> Second, nobody needs perfection and "UB-freeness"
Sure. You only care about the ones that manifest security issues, stability issues, or other corruption. But of course those change over time as compilers change.
So while far from every instance of UB will manifest in a problem, every single one has the potential to, by a low percentage. They're all tiny liabilities that add up.
But which ones will? Reminds me of https://www.lesswrong.com/posts/ooypcn7qFzsMcy53R/infinite-c...
> because the C implementation is neither weird nor hostile
Some people definitely were screaming at GCC for being hostile when it removed the NULL check in the kernel:
int foo = bar->baz;
if (!bar) {
return -EINVAL;
}
> the unfounded feeling of omniscience and unlimited resources that LLMs can give.I definitely don't have that. I'm not saying LLMs find all bugs (now or in the future), nor that they are an unlimited resource.
I'm just saying that for finding UB and subtle bugs, they find orders of magnitude more, especially in C and C++.
I am not saying they find a strict superset of bugs, compared to a human. But take me running this against cosmopolitan libc: https://news.ycombinator.com/item?id=48206377. It took me basically zero human time to spin it off, it took a couple of minutes (5.5 in xhigh effort) to run, and found 5-10 cases of UB, one of which I think is a user visible parsing error of SSH keys. Another is a set of double-free, which is definitely a thing that gets exploited over and over.
Would I have found these, in an unknown-to-me codebase no less, given manual source code reading all day? Of course not. Would I have found it with the likes of UBSAN? jart claims to have used it (https://news.ycombinator.com/item?id=48205545), and apparently didn't.

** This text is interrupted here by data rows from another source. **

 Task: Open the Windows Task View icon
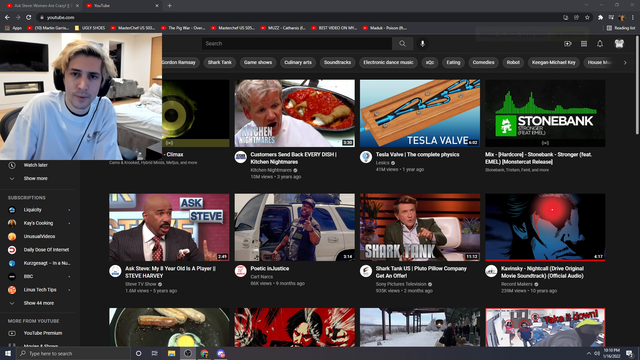[155, 353]
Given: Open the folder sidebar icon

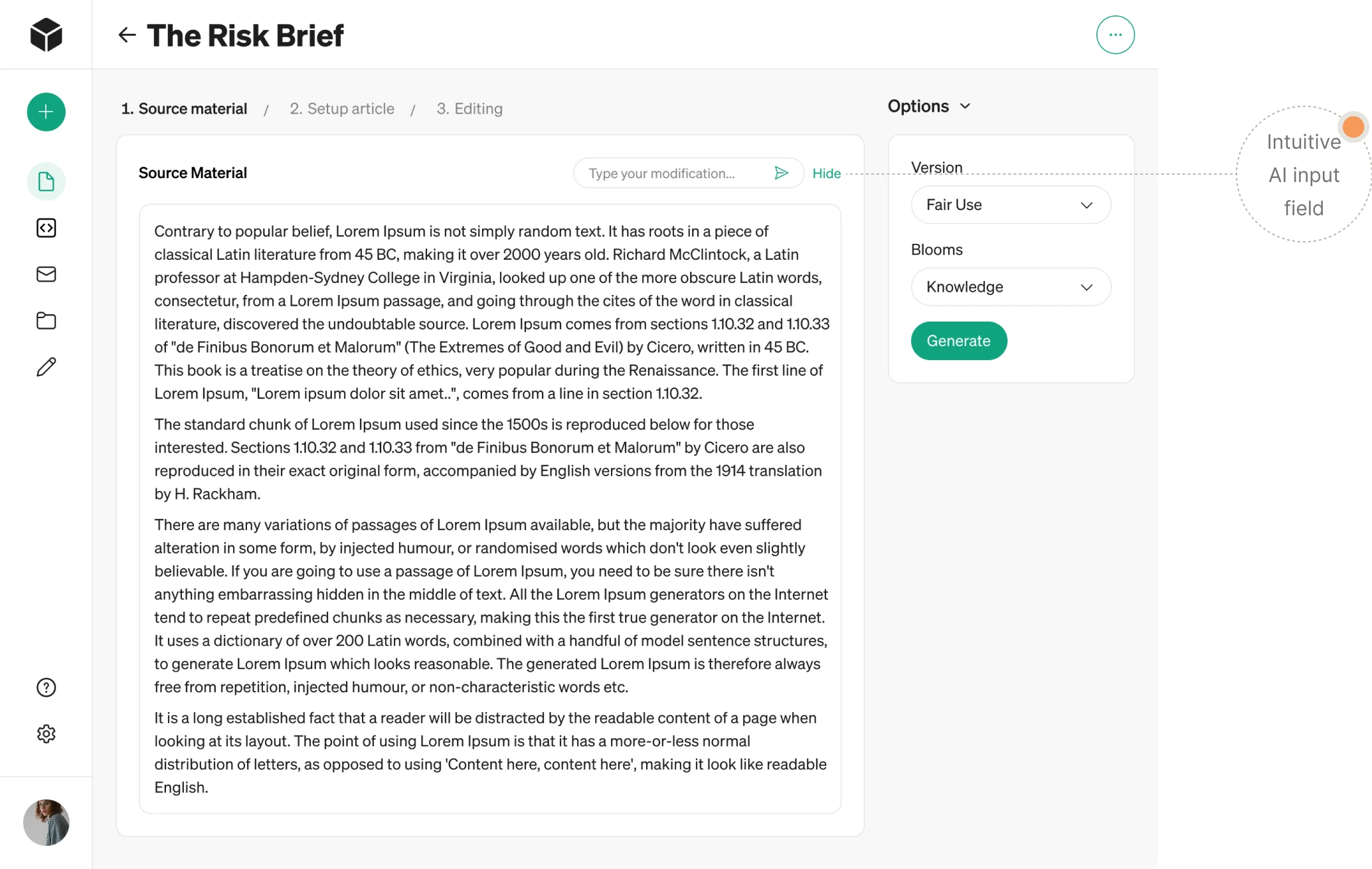Looking at the screenshot, I should (x=45, y=321).
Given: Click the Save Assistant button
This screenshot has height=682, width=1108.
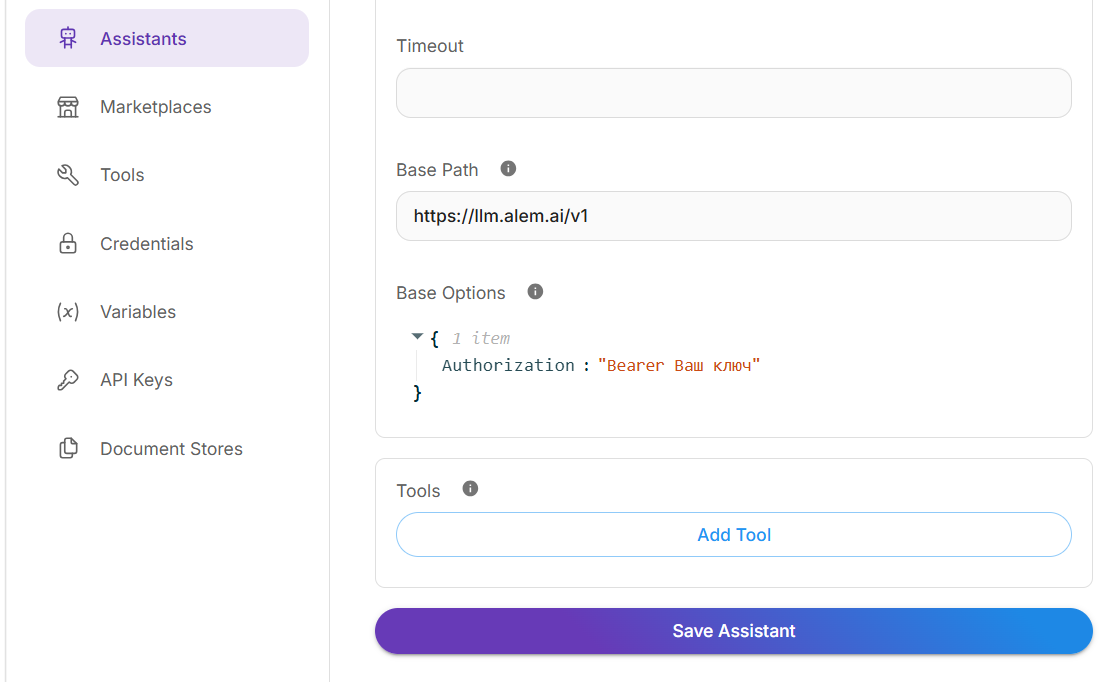Looking at the screenshot, I should (733, 631).
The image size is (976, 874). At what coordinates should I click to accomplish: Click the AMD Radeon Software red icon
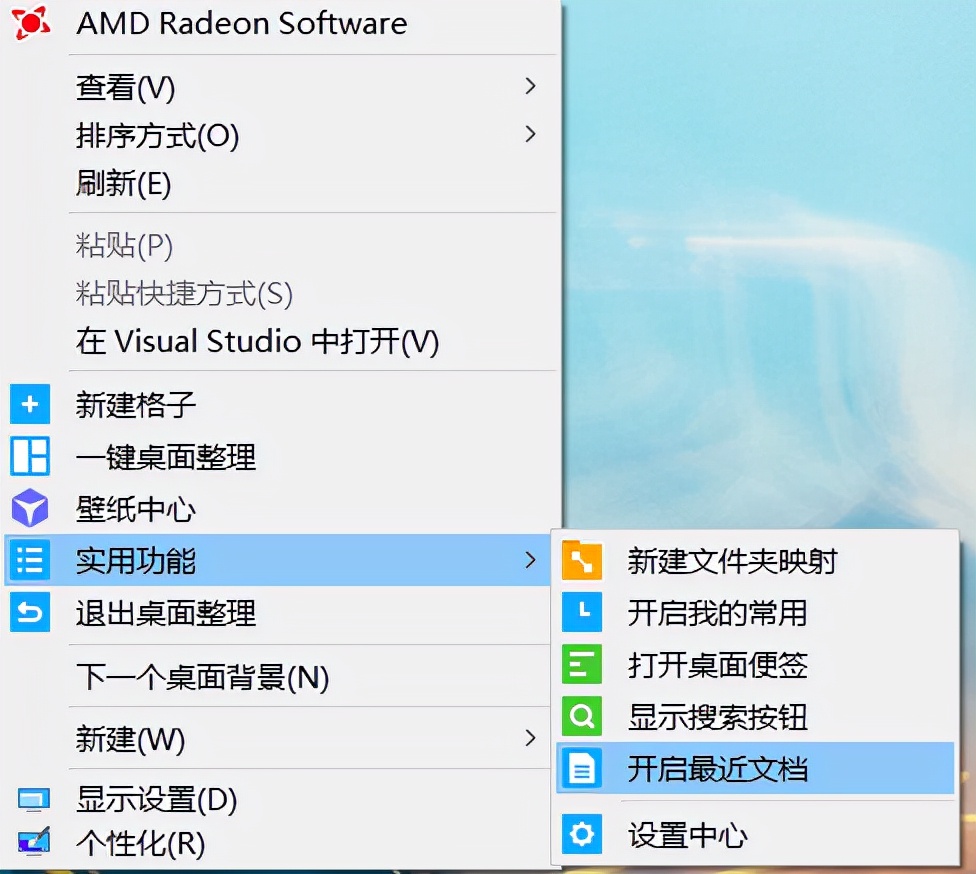tap(31, 22)
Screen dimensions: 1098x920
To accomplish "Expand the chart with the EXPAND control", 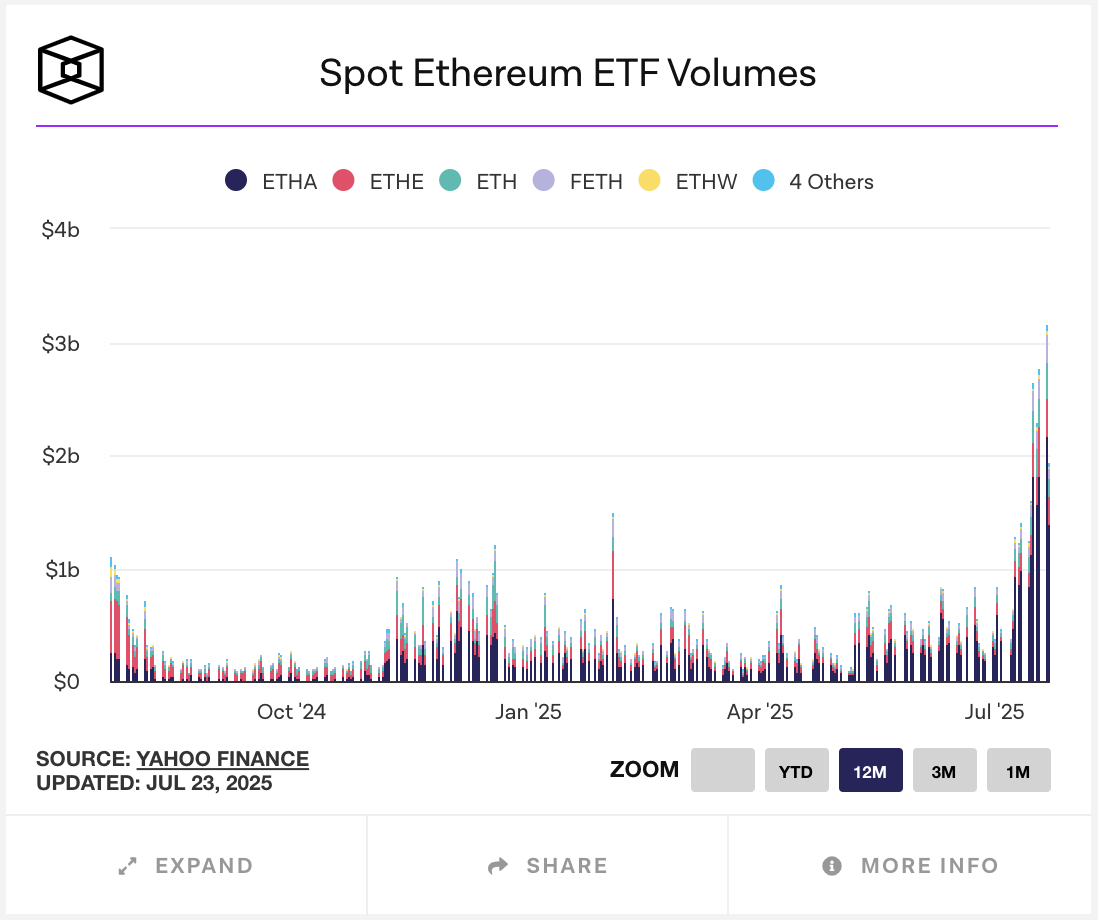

LLMs are just one of the tools to use. A tool that does better than any tool or human has done in the last half century.
> I insist on the signed char example because it would be terribly wrong
The char situation is terrible in C. It's perfectly safe to hold bytes in a char, signed char, and unsigned char, and convert between them. But then integer promotion rules combine with the historical choice of having isdigit take an int to break things.
If isdigit took a char, of any signedness, then there wouldn't be a problem. But that EOF ruins it.
> processing who-knows-what as if it were a sequence of characters
A "char" hasn't been "a character" in any meaningful sense in a long long time. Or rather, "a character" is not a code point or grapheme cluster. For byte processing, since they cast perfectly fine, it's fine. Or do you have some interesting example?